- Leader: Eugène Deloncle (1940-1942) Jean Fontenoy (1942-1945)
- Founded: 1940
- Dissolved: 1945
- Preceded by: La Cagoule
- Ideology: Fascist corporatism French fascism Antisemitism Anti-communism Collaborationism
- Political position: Far-right

= Revolutionary Social Movement =

The Revolutionary Social Movement (in French: Mouvement Social Révolutionnaire, MSR) was a fascist movement founded in France in September 1940. Its founders were Eugène Deloncle, who was previously associated with La Cagoule, and Eugène Schueller, owner of the L'Oréal company.

The MSR supported the return of Pierre Laval to the Vichy government, led by Petain, who removed Laval from the government in December 1940. The MSR collaborated with and was a factions of the Rassemblement National Populaire (RNP), which was founded in January 1941.

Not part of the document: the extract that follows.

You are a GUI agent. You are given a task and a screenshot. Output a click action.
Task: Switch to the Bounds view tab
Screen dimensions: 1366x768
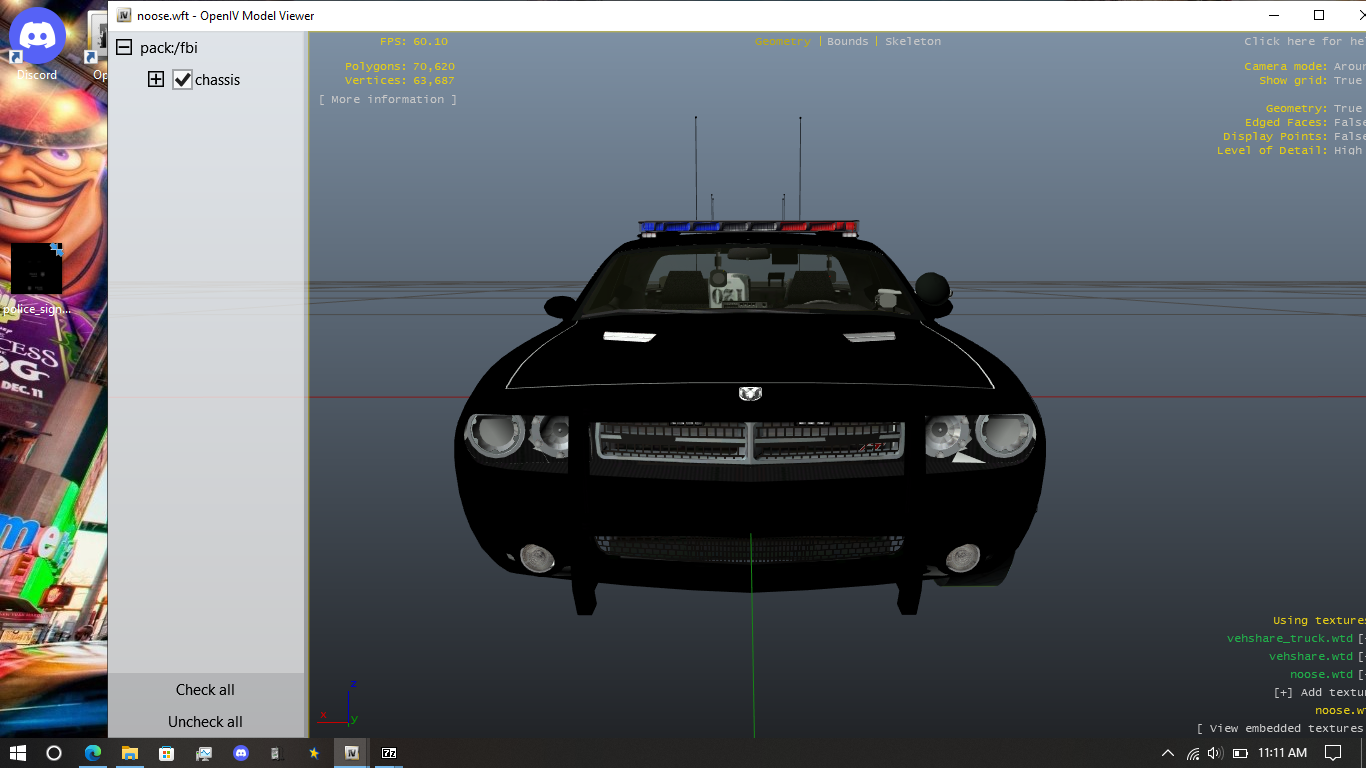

A split in the RNP came after the Eastern Front opened up in July 1941, and the Legion of French Volunteers Against Bolshevism (LVF) was formed. Another frontman in the RNP was Marcel Déat, who had the confidence of Laval. When he found out that Deloncle was plotting against him, he had him and his faction removed from the RNP. Deloncle also took many member of the RNP's paramilitary wing with him.

In October 1941, Deloncle plotted against seven Parisian synagogues with the help of a local SS officer, Hans Sommer, who provided the explosives for the attack.

Further splits in the MSR happened over the next year, as Deloncle became more occupied with the LVF. The other factions then coalesced around Jean Filliol, a former Cagoulard, and revolutionaries Georges Soulès and André Mahé. A coup against the Deloncle faction was completed on 14 May 1942, which left Deloncle without a political future. He was killed two years later in a shootout with the Gestapo, which had suspected him of having obtained ties to the Allies.

For a time in 1942, leadership passed to Jean Fontenoy.

Filiol began plotting against Laval, whose government interned him in October 1942. The remaining Soulès faction of the MSR moved into an anti-German position but disappeared at the end of the war.